▶ _EXERCISE PROMPT_: Echo the records starting at the line that contains "You are a computer-use" and ending at the end of the records, leaving the pictures out of your answer.

▶ _LISTING_:
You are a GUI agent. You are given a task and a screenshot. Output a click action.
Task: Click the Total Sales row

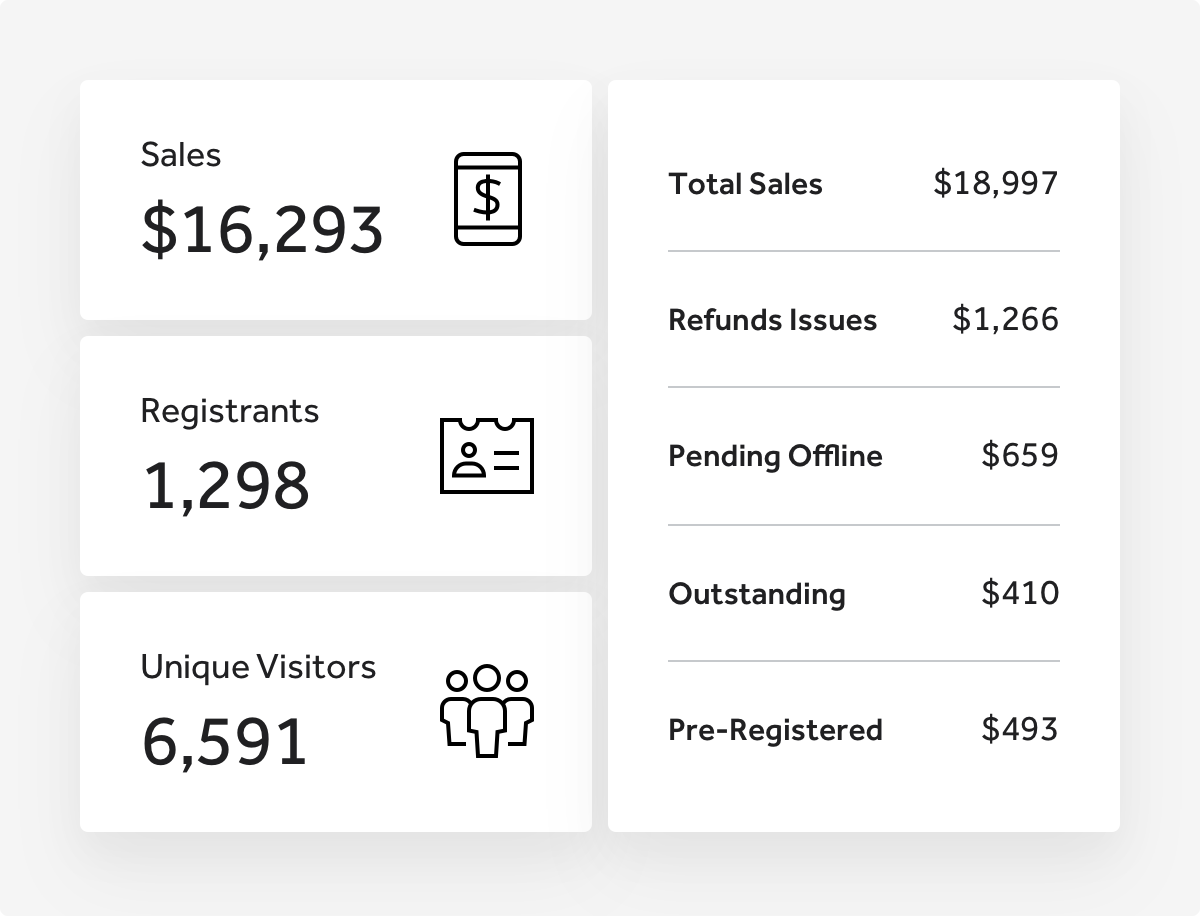863,184
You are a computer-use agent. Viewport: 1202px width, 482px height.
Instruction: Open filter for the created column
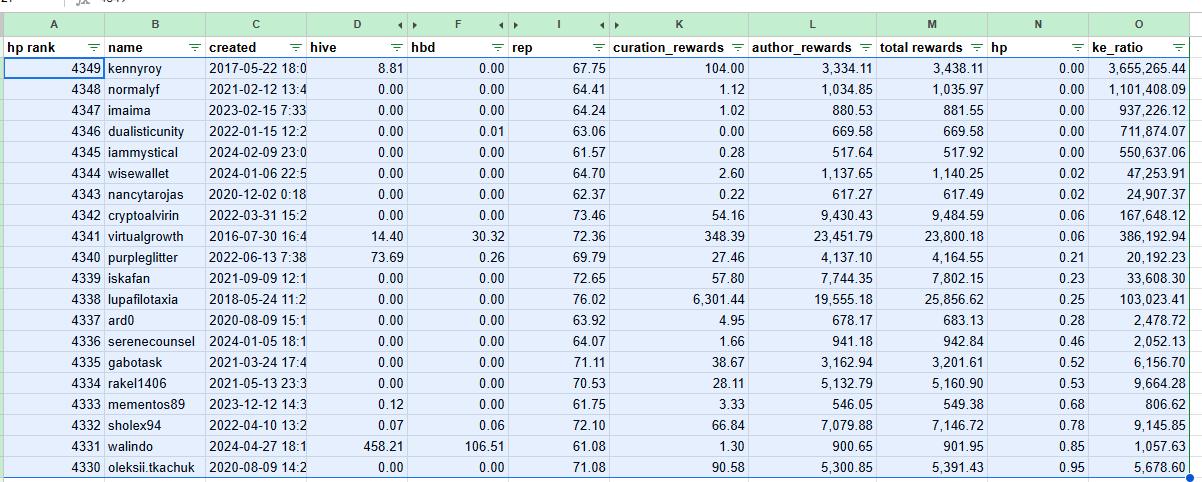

▶ _REPLY TO THE EXERCISE_:
You are a computer-use agent. Viewport: 1202px width, 482px height.
Instruction: Open filter for the created column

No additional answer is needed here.